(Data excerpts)
►
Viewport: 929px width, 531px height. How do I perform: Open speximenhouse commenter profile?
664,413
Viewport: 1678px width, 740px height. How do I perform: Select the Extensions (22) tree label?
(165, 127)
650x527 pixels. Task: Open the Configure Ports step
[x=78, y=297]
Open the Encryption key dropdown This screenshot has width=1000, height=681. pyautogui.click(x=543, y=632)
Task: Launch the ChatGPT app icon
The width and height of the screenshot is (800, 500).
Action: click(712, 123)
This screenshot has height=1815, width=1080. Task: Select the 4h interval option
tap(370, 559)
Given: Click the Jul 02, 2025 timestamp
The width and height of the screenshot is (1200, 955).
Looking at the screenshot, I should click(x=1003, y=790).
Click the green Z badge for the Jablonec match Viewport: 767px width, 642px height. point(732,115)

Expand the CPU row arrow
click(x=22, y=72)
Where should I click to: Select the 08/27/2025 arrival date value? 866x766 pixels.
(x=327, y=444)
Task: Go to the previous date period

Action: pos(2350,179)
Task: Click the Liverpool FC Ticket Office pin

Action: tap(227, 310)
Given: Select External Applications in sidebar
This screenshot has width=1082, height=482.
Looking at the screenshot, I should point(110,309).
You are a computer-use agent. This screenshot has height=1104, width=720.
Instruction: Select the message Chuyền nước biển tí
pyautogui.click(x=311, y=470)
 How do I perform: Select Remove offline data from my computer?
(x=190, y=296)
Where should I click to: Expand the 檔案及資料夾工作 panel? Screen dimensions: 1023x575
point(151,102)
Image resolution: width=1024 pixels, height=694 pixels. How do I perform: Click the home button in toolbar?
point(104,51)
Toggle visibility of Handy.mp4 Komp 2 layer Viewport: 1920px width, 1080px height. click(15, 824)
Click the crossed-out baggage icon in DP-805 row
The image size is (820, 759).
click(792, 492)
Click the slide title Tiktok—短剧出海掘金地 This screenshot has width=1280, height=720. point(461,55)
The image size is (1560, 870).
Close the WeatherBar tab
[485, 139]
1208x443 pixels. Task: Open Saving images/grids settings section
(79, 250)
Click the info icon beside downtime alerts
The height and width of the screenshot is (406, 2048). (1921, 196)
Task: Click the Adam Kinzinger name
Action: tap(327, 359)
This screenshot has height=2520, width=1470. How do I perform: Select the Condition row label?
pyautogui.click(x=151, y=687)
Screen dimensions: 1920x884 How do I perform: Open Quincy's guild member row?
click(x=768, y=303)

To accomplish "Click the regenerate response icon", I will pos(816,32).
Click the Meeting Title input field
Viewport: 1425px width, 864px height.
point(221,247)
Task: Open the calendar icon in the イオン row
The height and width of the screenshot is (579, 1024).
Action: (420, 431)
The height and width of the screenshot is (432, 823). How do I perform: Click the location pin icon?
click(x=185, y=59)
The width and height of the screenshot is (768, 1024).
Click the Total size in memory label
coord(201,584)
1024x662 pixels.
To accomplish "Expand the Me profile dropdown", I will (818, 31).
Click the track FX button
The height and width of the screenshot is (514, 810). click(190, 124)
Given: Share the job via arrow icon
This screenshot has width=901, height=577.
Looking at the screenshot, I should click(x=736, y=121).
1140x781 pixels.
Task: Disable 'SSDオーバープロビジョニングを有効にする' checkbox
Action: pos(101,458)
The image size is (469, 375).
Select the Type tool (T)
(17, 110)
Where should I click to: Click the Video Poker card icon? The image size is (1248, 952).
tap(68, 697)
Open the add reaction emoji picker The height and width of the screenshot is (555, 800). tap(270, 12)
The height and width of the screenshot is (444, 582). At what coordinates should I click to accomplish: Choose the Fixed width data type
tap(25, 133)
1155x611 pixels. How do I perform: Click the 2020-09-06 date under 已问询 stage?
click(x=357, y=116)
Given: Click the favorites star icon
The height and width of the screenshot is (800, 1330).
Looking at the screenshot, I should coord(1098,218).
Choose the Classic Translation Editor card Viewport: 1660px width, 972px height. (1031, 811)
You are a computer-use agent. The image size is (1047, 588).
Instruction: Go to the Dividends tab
◄
> **EXERCISE DIRECTIONS**: Your response should be each line that includes the word "Given", copied from the records.

> **SOLUTION TO THIS EXERCISE**:
Given: Click the Jul 02, 2025 timestamp
Given: Select External Applications in sidebar
Given: Share the job via arrow icon
Given: Click the favorites star icon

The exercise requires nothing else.